Look at the data below and print exactly the lines from its first line through the line with "This screenshot has width=1280, height=720."; the pictures stay out of the copy.

**MATERIAL FOR THE TASK**
########

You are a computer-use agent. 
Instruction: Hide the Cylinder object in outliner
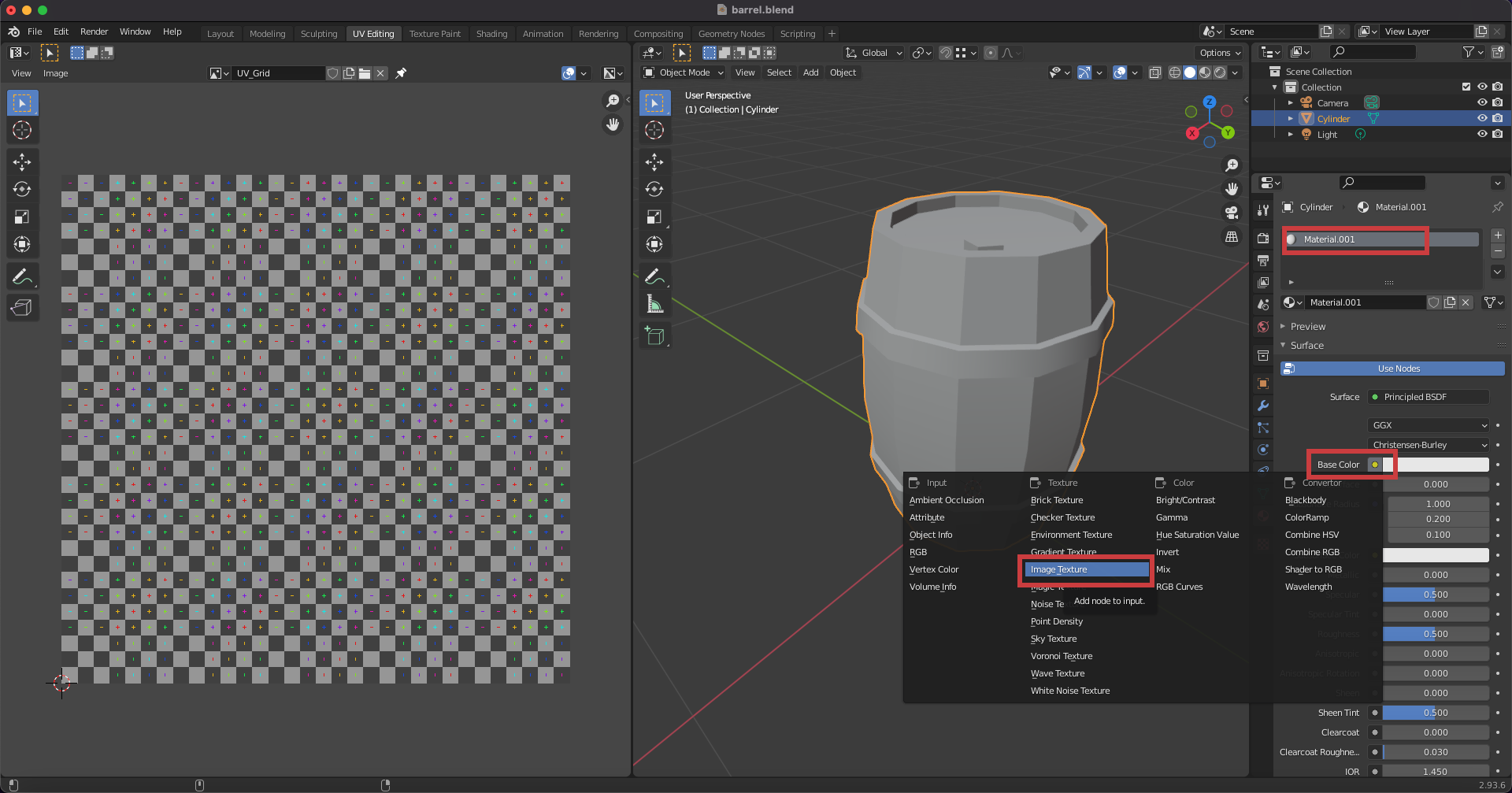coord(1481,119)
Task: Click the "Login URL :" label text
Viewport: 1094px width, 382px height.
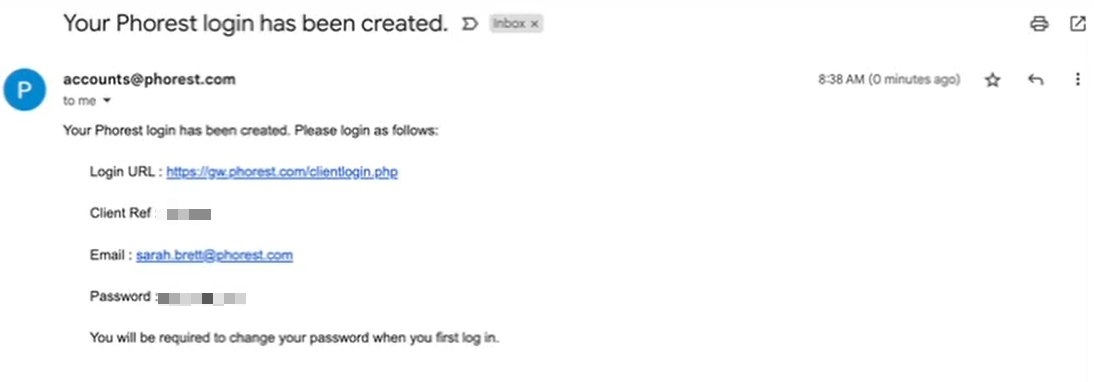Action: pos(126,171)
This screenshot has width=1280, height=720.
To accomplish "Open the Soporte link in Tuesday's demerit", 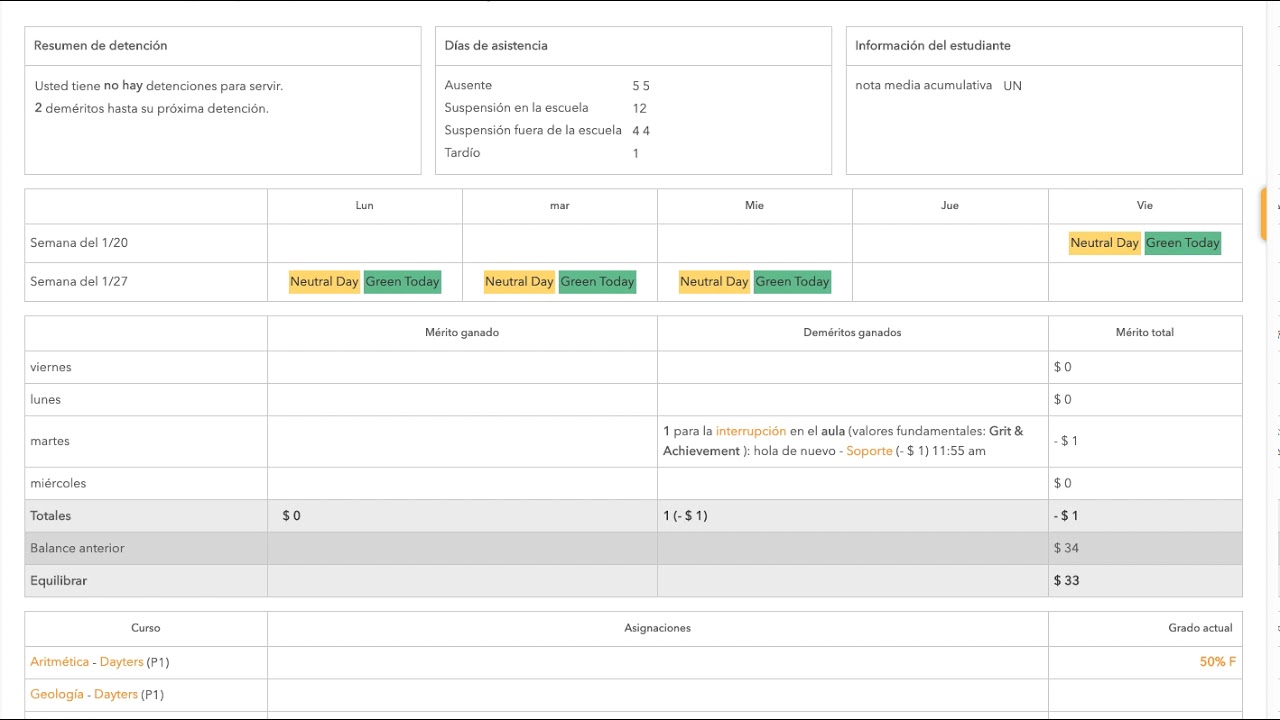I will click(x=869, y=451).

########

**SOLUTION FOR THIS PROBLEM**
You are a computer-use agent. 
Instruction: Hide the Cylinder object in outliner
coord(1481,119)
Task: Click the "Login URL :" label text
Viewport: 1094px width, 382px height.
Action: pos(126,171)
This screenshot has width=1280, height=720.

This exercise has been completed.